● **WHAT IS BEING ASKED**
Look through the listing and locate every line containing the word "agent"; copy those lines.

● **DATA EXTRACT**
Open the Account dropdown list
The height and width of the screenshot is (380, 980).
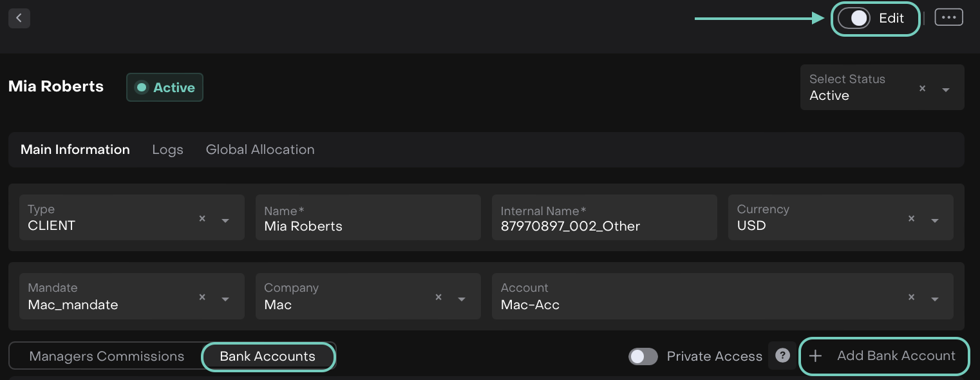[934, 299]

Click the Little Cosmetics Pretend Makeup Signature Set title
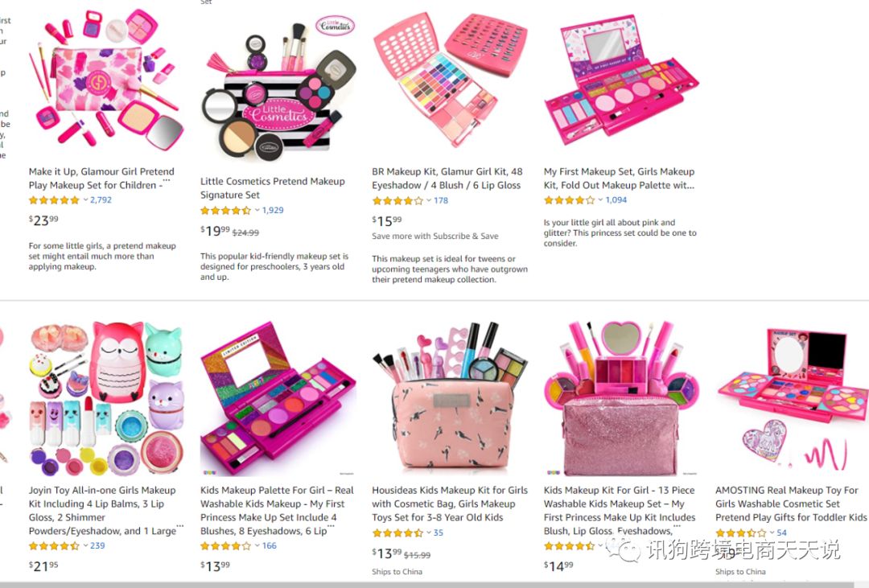tap(272, 188)
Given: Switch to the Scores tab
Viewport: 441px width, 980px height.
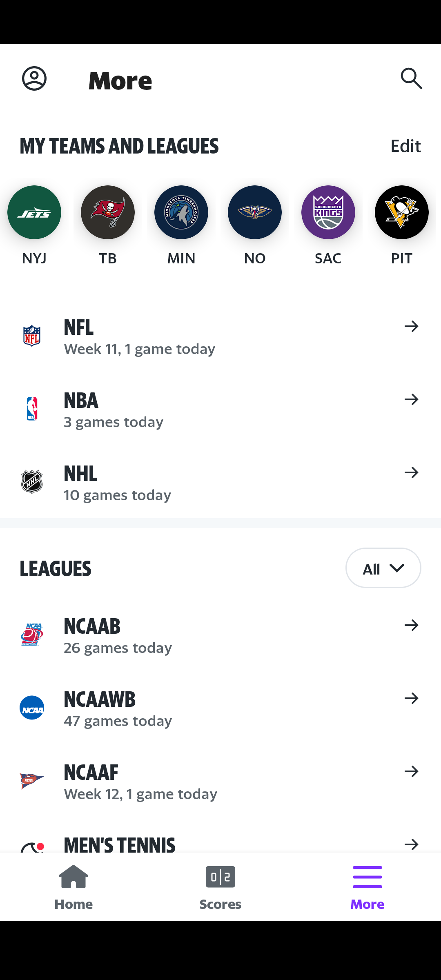Looking at the screenshot, I should pyautogui.click(x=221, y=887).
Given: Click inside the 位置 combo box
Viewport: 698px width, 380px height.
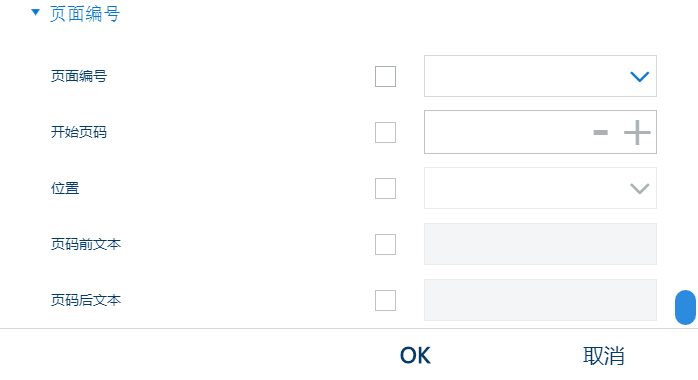Looking at the screenshot, I should [x=540, y=188].
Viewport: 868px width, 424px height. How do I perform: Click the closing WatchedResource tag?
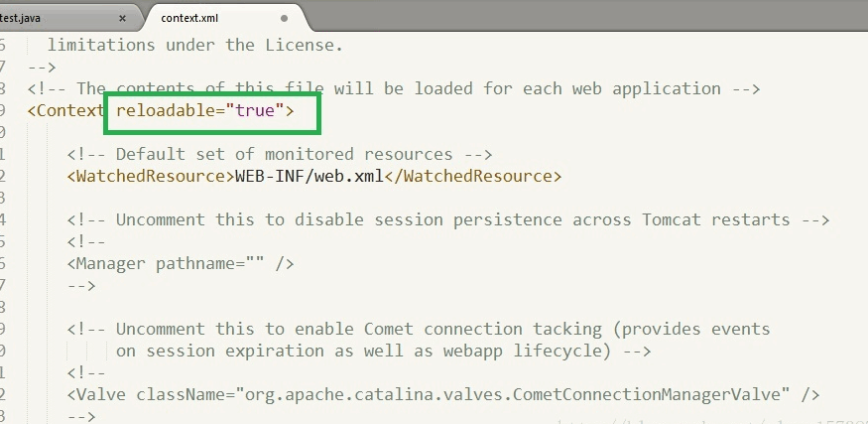473,176
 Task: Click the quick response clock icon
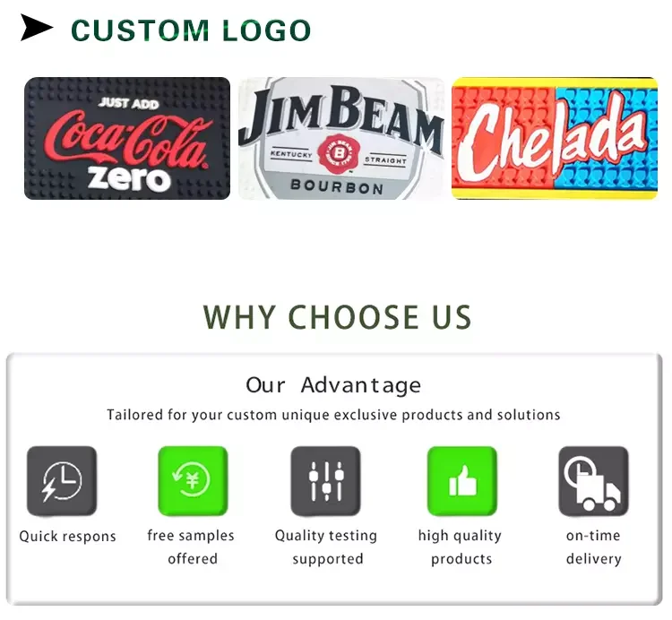pyautogui.click(x=62, y=481)
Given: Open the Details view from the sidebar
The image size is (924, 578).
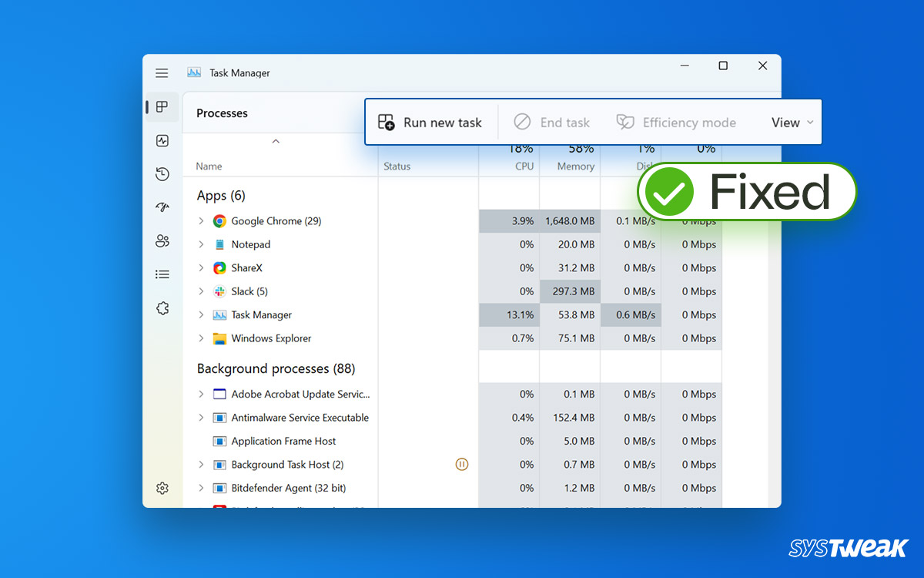Looking at the screenshot, I should click(162, 274).
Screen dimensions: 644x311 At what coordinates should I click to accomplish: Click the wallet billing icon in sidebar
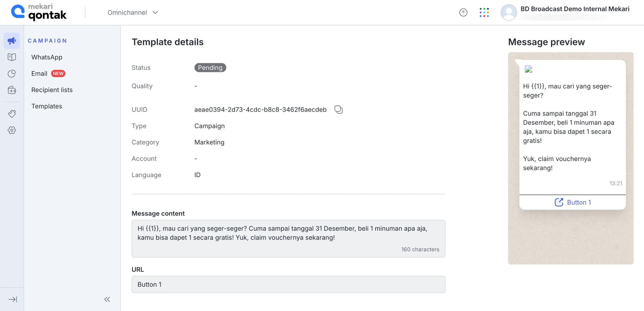tap(12, 90)

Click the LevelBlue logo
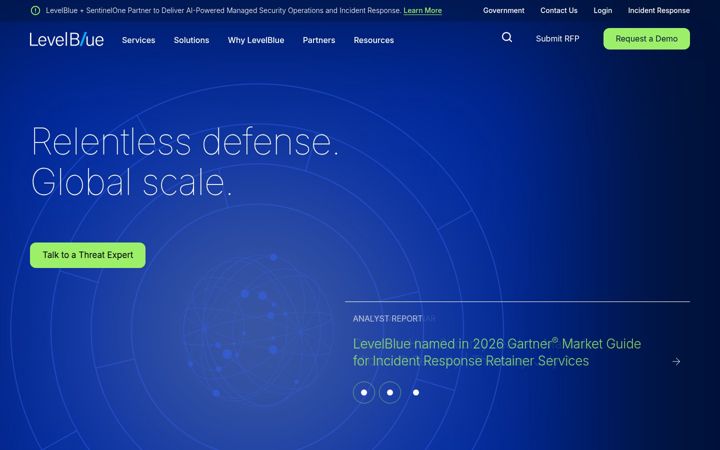click(x=67, y=39)
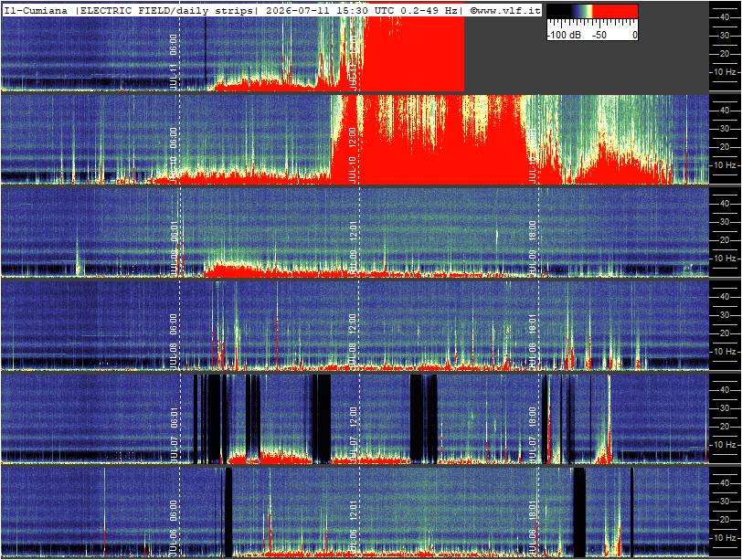Click the JUL 06 06:00 time marker
The image size is (742, 560).
pyautogui.click(x=174, y=527)
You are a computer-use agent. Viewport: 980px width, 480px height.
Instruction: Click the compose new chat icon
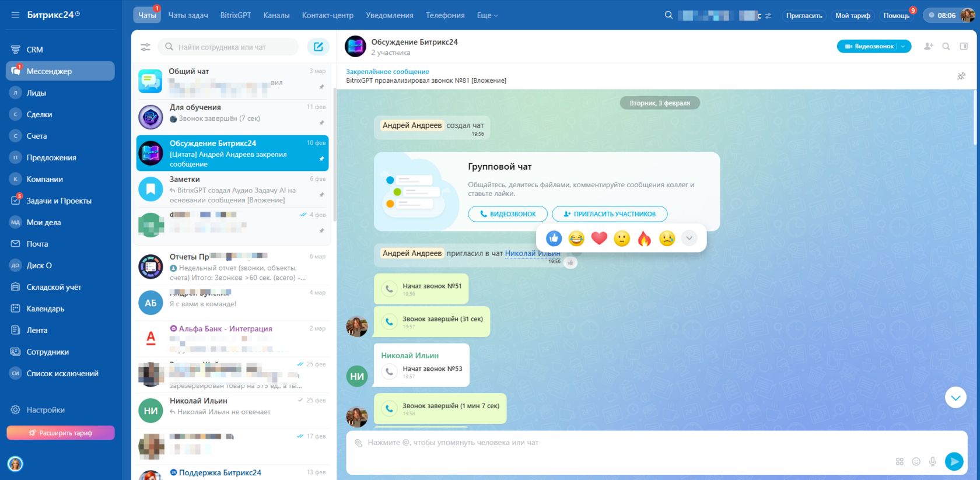tap(319, 47)
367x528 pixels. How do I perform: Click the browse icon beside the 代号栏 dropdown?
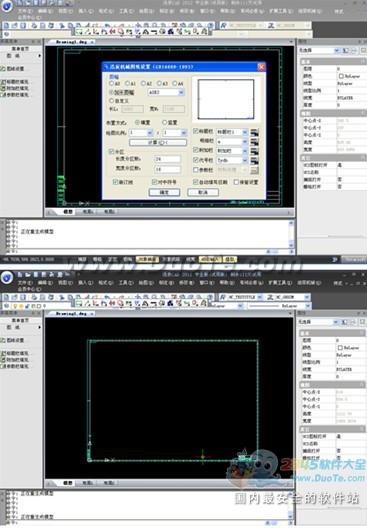point(255,160)
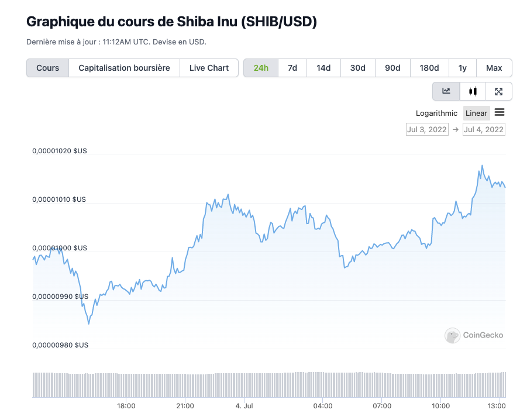
Task: Select the 24h time range
Action: pos(261,68)
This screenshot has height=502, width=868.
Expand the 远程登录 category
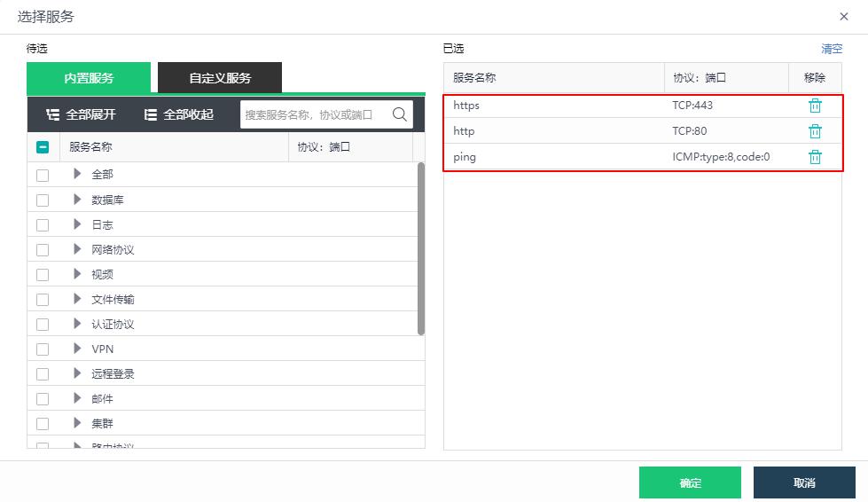[x=77, y=373]
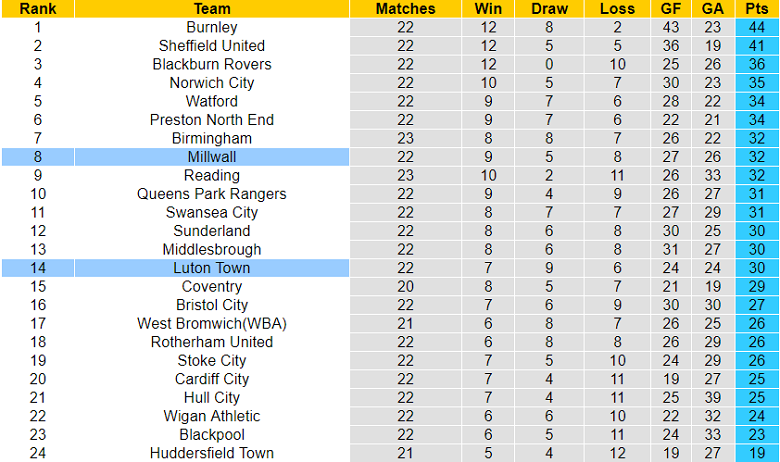Screen dimensions: 780x462
Task: Click the Queens Park Rangers team name
Action: coord(212,194)
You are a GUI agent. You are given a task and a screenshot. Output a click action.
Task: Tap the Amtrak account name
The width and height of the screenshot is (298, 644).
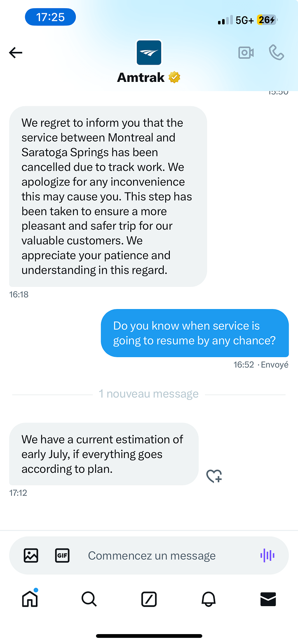141,77
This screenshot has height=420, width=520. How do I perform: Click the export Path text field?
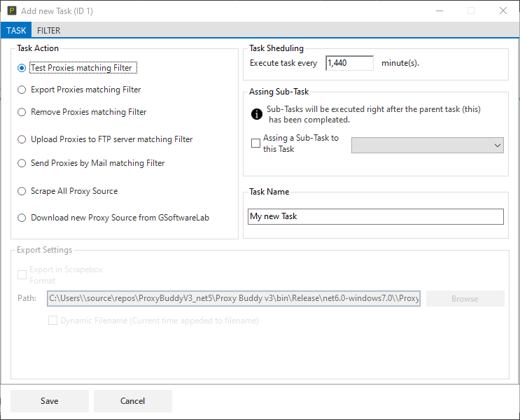tap(233, 299)
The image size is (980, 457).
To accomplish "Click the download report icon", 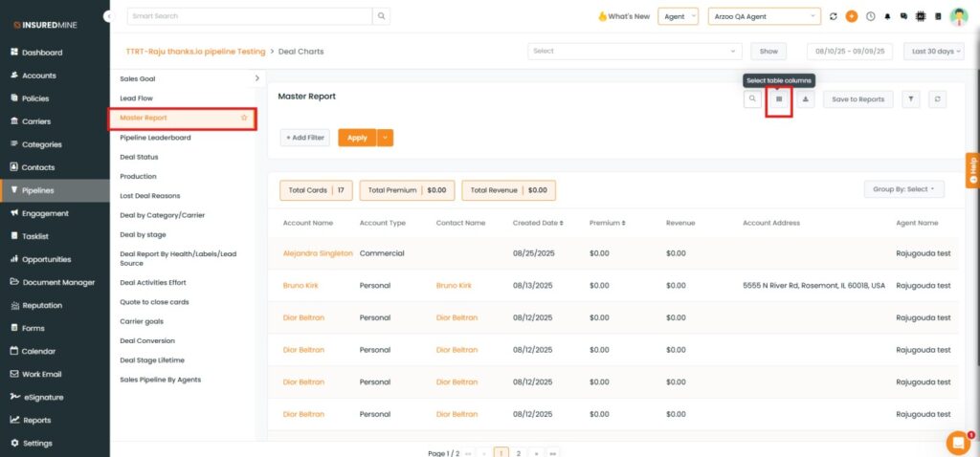I will (806, 98).
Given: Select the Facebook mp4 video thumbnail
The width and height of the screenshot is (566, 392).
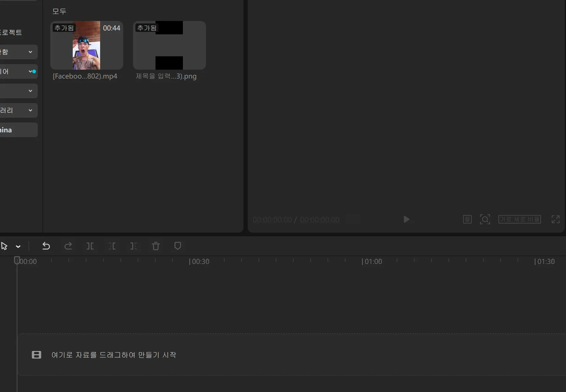Looking at the screenshot, I should (86, 45).
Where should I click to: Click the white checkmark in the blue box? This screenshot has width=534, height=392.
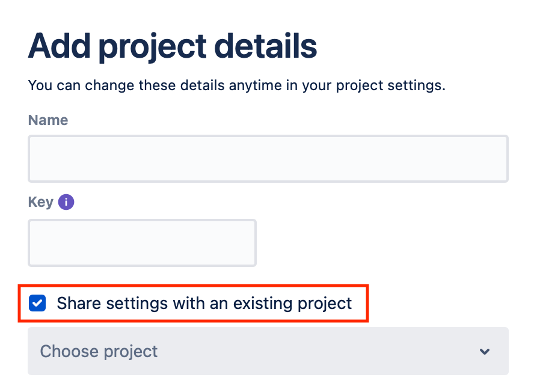tap(37, 303)
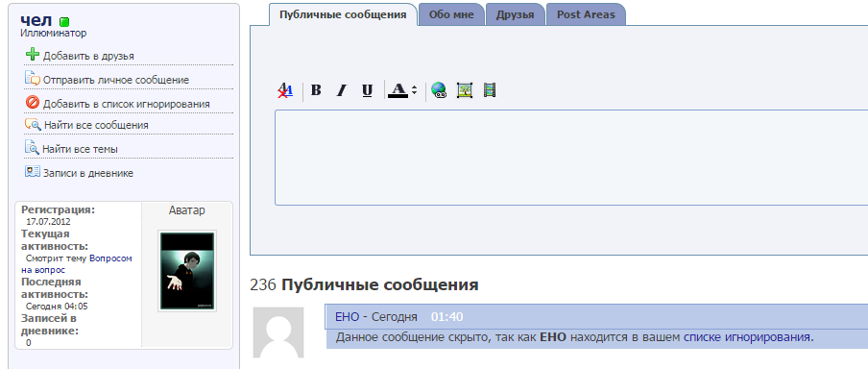Open Найти все темы link

pyautogui.click(x=81, y=150)
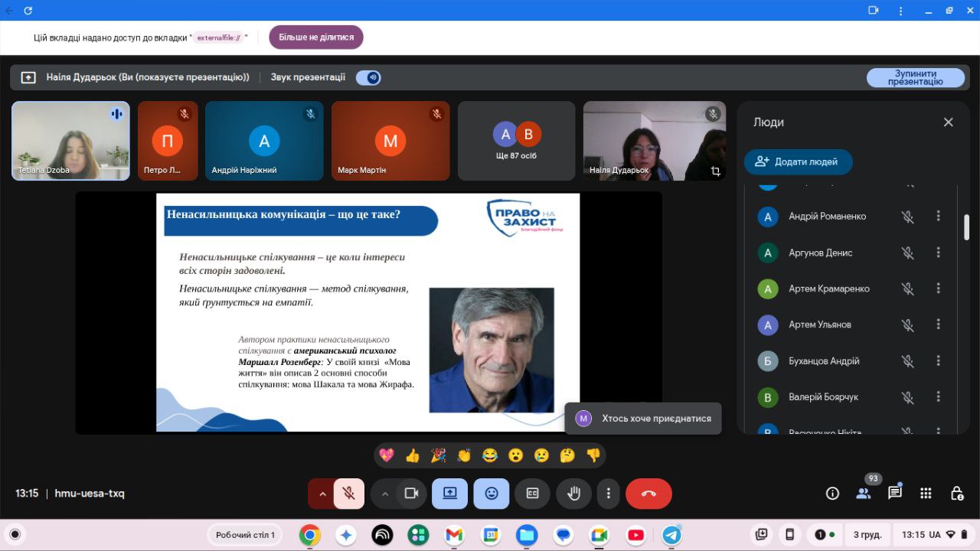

● **EXPECTED ANSWER**
You are a computer-use agent. Viewport: 980px width, 480px height.
You are a GUI agent. You are given a task and a screenshot. Output a click action.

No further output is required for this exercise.